ワチェ病院におられた日本人の心臓外科医の先生は、外来で来られてもなにもできず、少しの延命をするためにただ、紹介書を書くしかできなかったと嘆いておられました。これらの病気を「発見はできます」が、「治療はできません」。この患者さんにとってはどうであれば幸せなのでしょうか?癌の告知に似ています。知ることがいいのか、知らないことがいいのか。答えは自分のなかでは、知ることだと思いました。これが正しいかは分かりませんが、感謝の言葉を残し、家族とともに帰っていく姿は少し日本と異なる気がしました。
ミャンマーのこの病院では、外来でも病棟でも、患者さんには必ず家族が側にいました。言葉は通じにくいし、指差し会話の本を見ながらのコミュニケーションではありましたが、患者さん方は皆、ジャパンハートの看護師さん、医師を信頼していました。

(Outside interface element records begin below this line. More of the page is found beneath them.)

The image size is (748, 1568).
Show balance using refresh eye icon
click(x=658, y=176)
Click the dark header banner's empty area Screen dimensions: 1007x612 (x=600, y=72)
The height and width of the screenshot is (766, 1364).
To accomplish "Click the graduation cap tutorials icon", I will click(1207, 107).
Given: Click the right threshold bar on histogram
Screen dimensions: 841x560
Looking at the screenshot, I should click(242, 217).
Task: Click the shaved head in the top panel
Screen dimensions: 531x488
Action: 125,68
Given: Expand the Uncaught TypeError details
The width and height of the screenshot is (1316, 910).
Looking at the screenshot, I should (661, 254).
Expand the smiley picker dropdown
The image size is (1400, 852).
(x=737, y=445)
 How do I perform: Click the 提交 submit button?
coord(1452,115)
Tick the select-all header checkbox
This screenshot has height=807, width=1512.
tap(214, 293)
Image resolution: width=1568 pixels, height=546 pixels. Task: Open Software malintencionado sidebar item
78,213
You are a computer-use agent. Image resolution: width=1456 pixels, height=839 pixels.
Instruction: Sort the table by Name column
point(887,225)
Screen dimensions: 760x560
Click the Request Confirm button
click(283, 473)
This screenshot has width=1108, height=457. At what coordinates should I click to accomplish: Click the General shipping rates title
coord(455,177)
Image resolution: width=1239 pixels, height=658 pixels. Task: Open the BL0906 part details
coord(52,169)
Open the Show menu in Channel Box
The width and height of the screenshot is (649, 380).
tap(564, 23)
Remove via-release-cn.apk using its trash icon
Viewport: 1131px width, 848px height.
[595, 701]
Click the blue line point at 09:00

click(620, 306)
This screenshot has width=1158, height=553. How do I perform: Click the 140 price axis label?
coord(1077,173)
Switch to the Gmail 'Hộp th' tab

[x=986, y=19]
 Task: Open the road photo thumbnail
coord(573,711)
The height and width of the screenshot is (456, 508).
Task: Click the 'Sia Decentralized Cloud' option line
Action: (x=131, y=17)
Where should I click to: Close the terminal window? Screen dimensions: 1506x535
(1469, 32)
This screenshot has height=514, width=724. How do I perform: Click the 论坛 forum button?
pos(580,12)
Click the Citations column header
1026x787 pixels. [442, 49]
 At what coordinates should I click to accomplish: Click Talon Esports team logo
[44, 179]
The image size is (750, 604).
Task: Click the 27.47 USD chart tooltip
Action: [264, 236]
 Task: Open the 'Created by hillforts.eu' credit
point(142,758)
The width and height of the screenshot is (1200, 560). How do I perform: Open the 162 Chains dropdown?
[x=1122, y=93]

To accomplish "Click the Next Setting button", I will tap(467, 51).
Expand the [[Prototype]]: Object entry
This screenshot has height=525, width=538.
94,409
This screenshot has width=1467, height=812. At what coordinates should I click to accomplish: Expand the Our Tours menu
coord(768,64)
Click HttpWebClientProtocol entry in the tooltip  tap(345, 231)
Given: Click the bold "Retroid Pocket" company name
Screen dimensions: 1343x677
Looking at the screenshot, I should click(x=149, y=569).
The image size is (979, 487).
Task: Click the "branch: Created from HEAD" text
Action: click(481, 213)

それは、ジャパンハートのスタッフが、すべてを告げた上で、ミャンマー人の文化、考えを尊重して、全力で看護、治療しているからでした。最後には、皆が「チェーズティンバーレー(ありがとう)」と手を合わせて帰られます。完璧な治療を施しているわけではありません。再発もします。でも、お金の支援よりもこういった人の支援がお互いにとってもいいものだと思います。お金の数字よりも現地に行き、共にその国をよくしていこうとする人の数が大切です。そう思いました。
今回の研修では、多くの出会いがありました。他の5人の素晴らしい研修の仲間達、日本人とミャンマー人ドクター、日本人看護師、ミャンマー人の方々、そして多くの国籍不明の方々とも出会いました。全てが宝物です。
「やりたいことは考えこむ前に全部やれ、考える時間がもったいない」ジャパンハートの代表である吉岡先生のお言葉です。自分もそう思います。本当に充実した9日間でした。
文章力が低いので、上手く伝えられないかもしれませんが、これを見た方が、東南アジアについて知り、こういった活動を見に行ったり、海外の方に興味を少しでも持っていただけたら幸いです。